= INFORMATION SHOWN =
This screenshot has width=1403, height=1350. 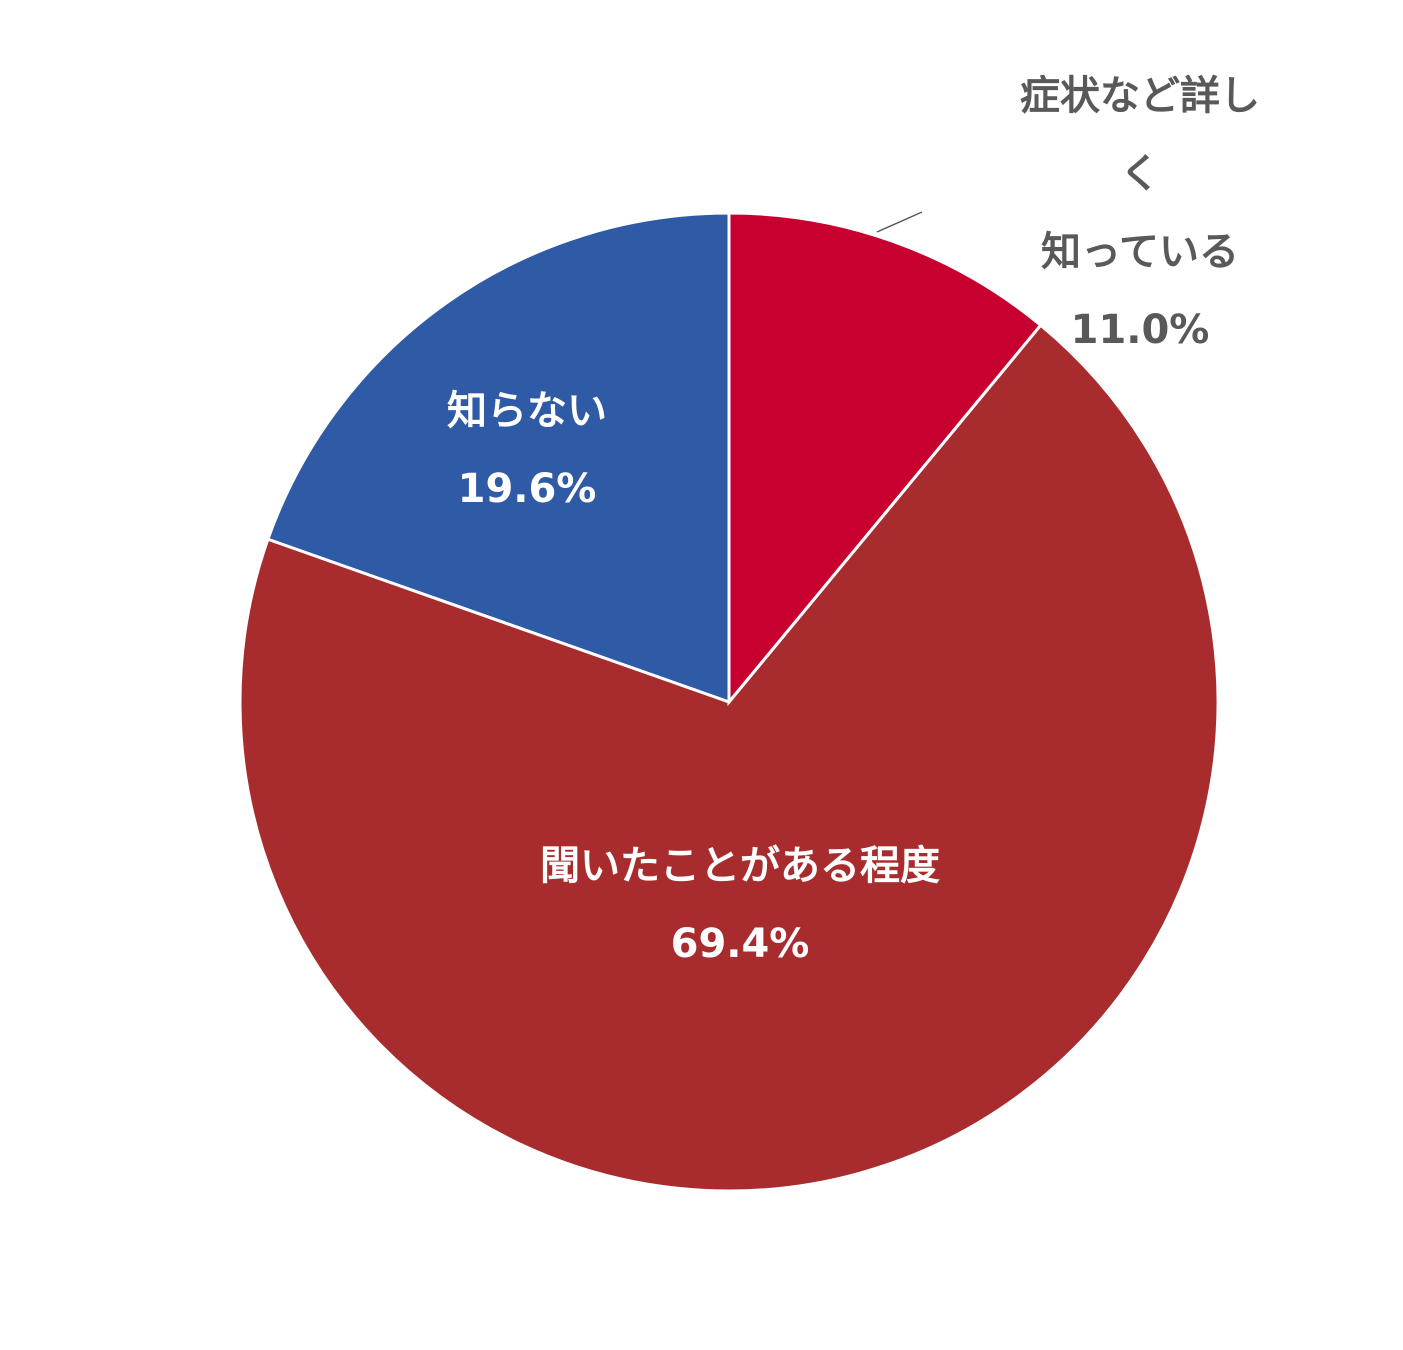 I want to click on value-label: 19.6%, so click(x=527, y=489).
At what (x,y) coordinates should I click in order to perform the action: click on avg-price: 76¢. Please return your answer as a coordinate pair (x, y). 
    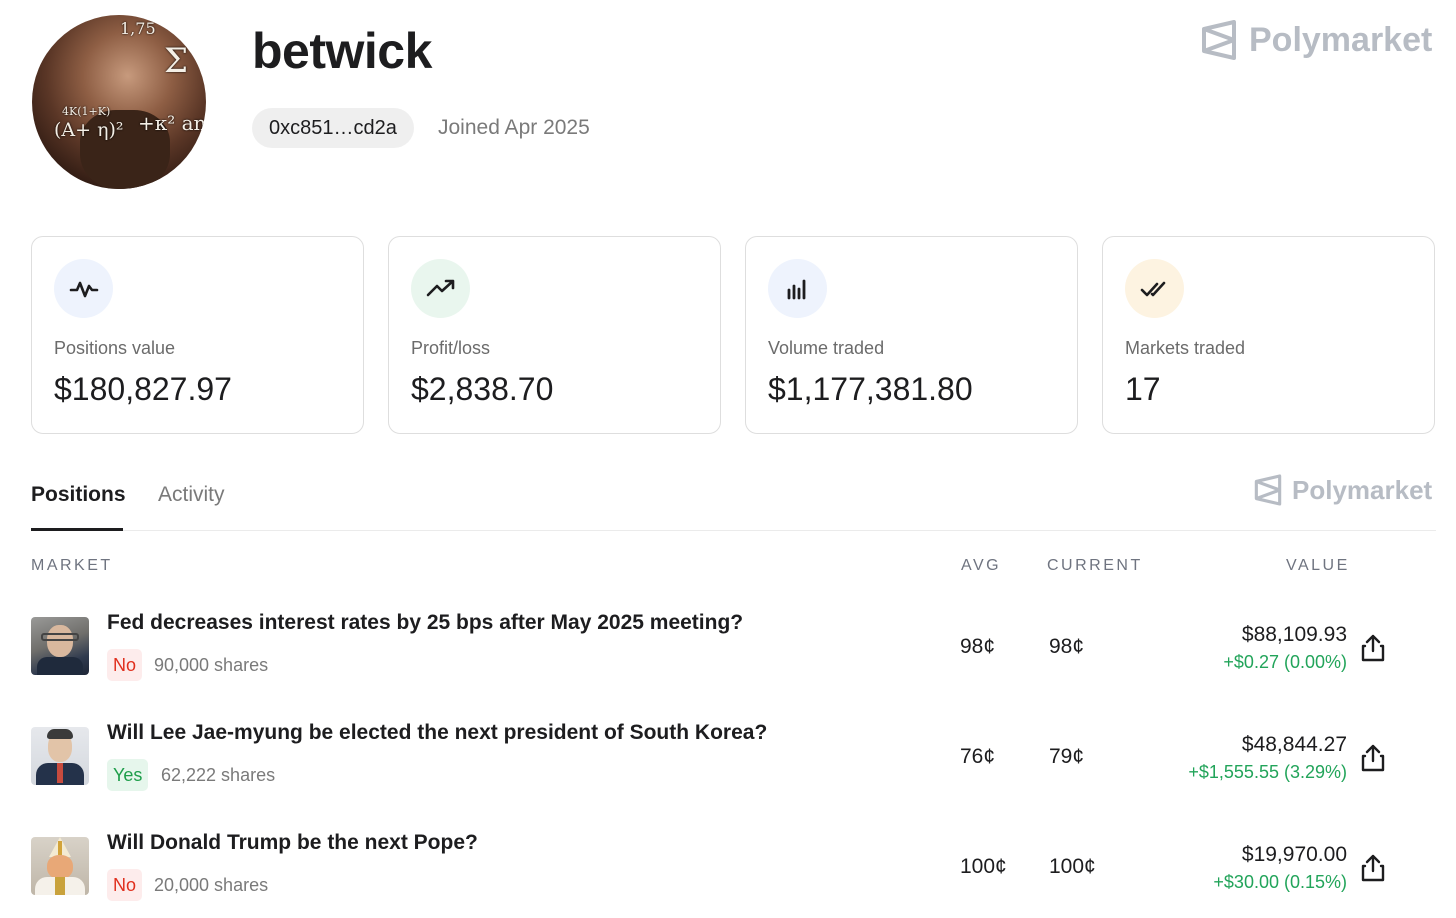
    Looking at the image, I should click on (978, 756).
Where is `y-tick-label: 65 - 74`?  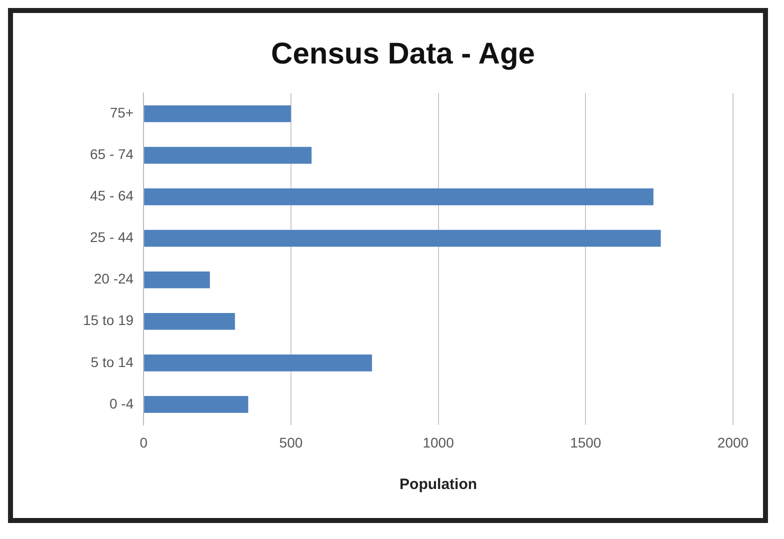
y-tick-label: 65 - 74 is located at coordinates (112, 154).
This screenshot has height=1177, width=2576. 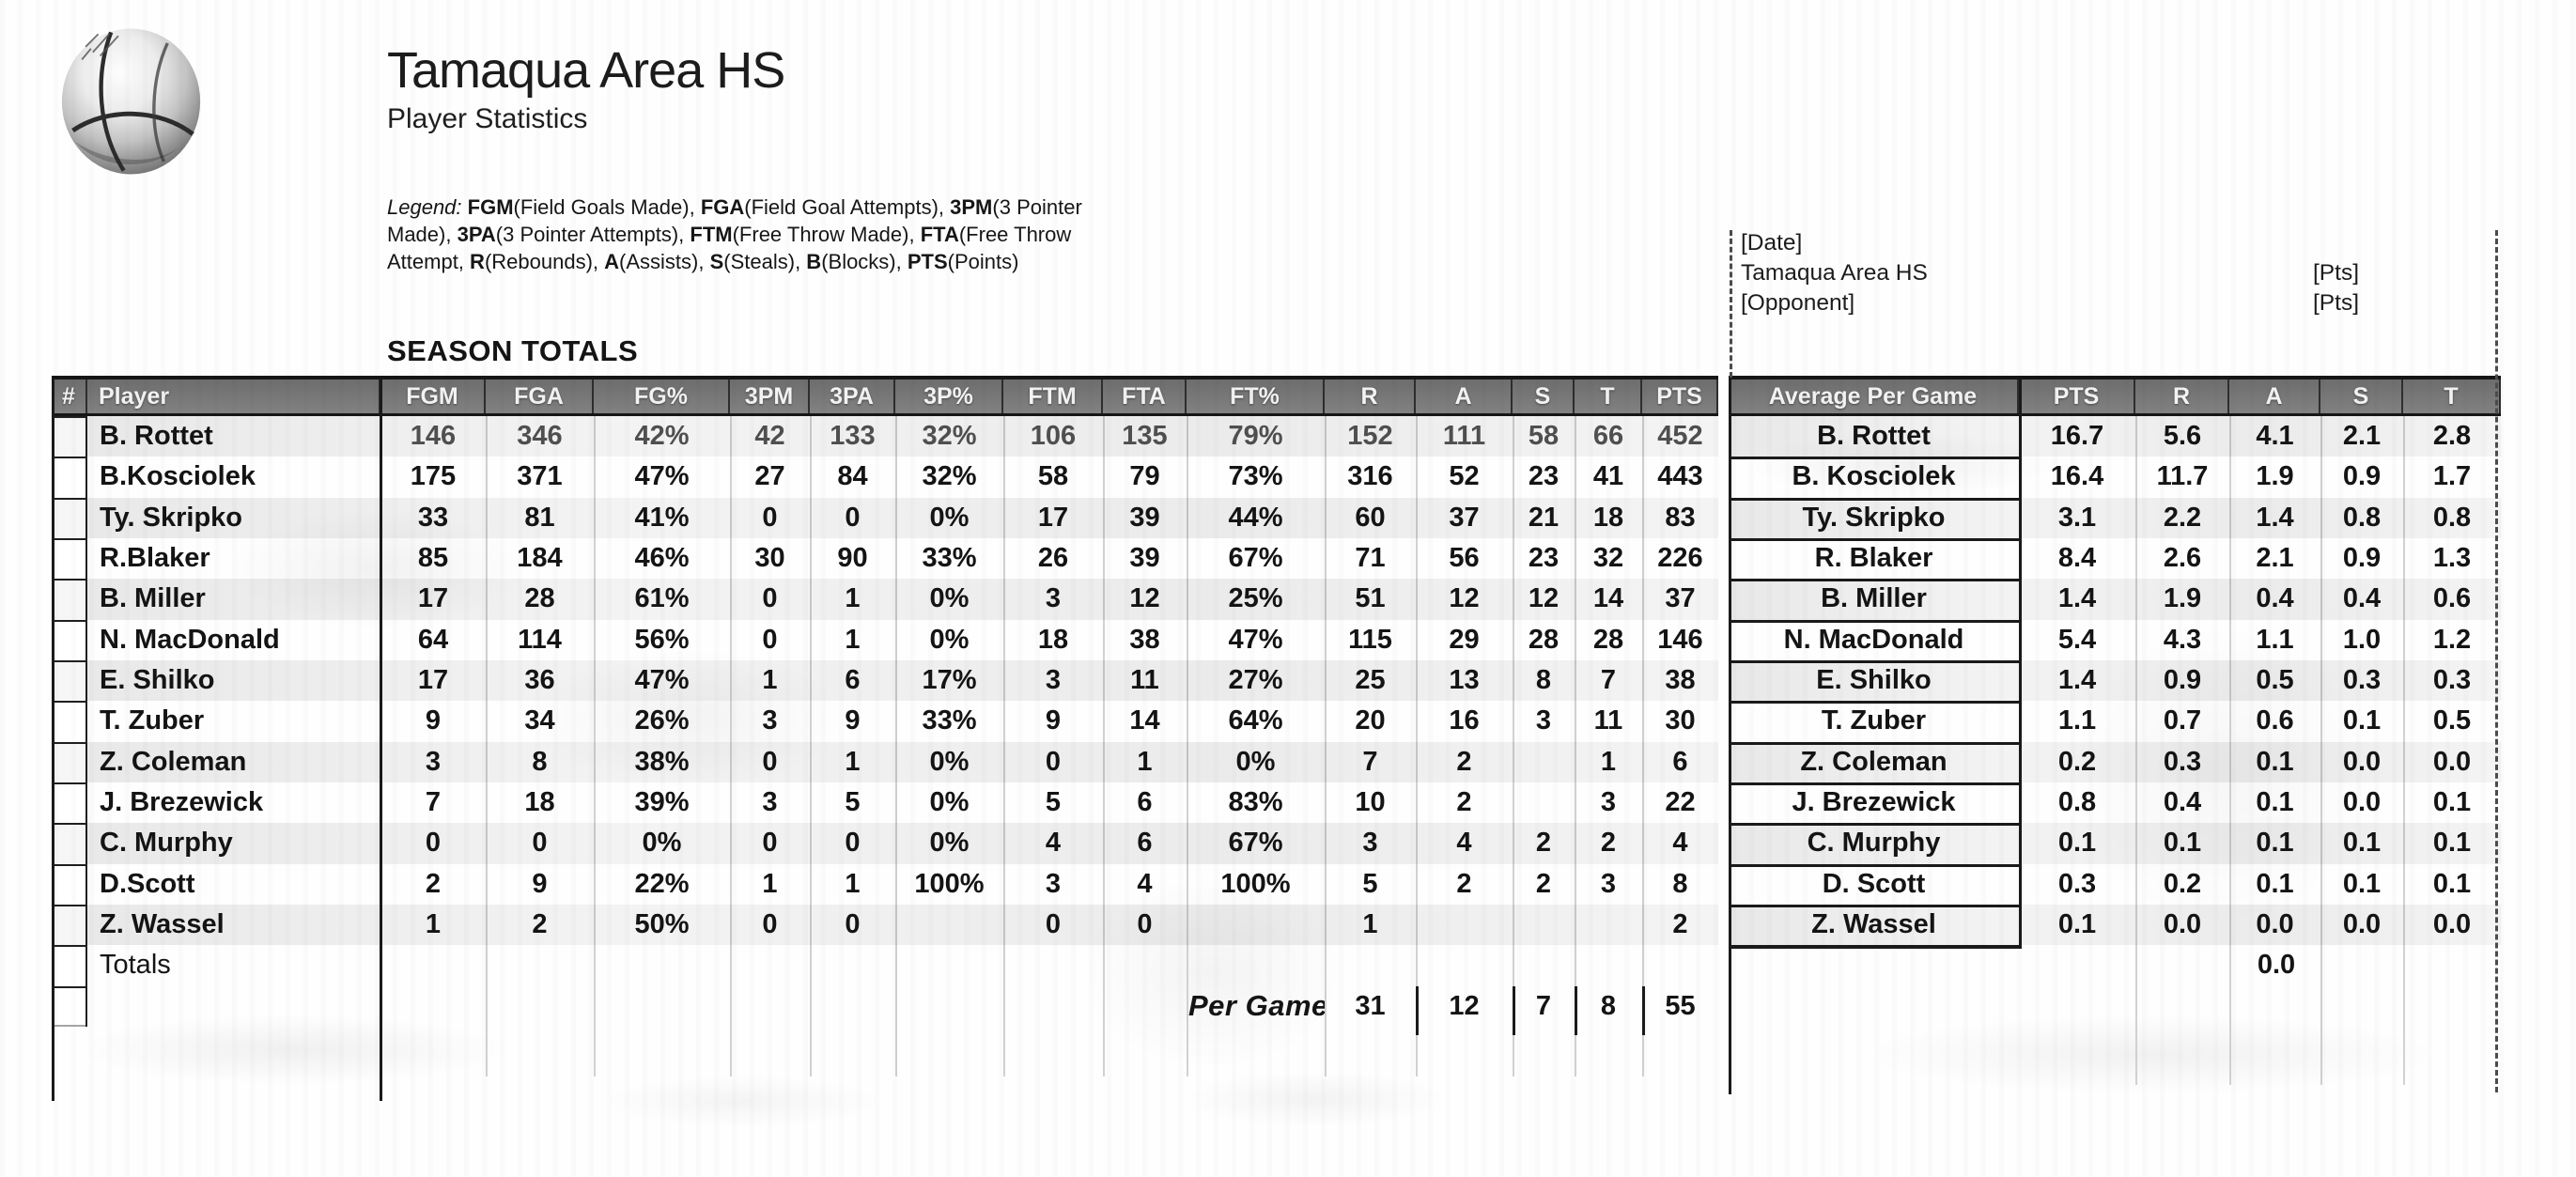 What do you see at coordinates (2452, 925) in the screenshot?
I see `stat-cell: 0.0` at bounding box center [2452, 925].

= DIRECTIONS =
Count the lines of the items that contain the word "should" and give only the number.

= EXERCISE ANSWER =
2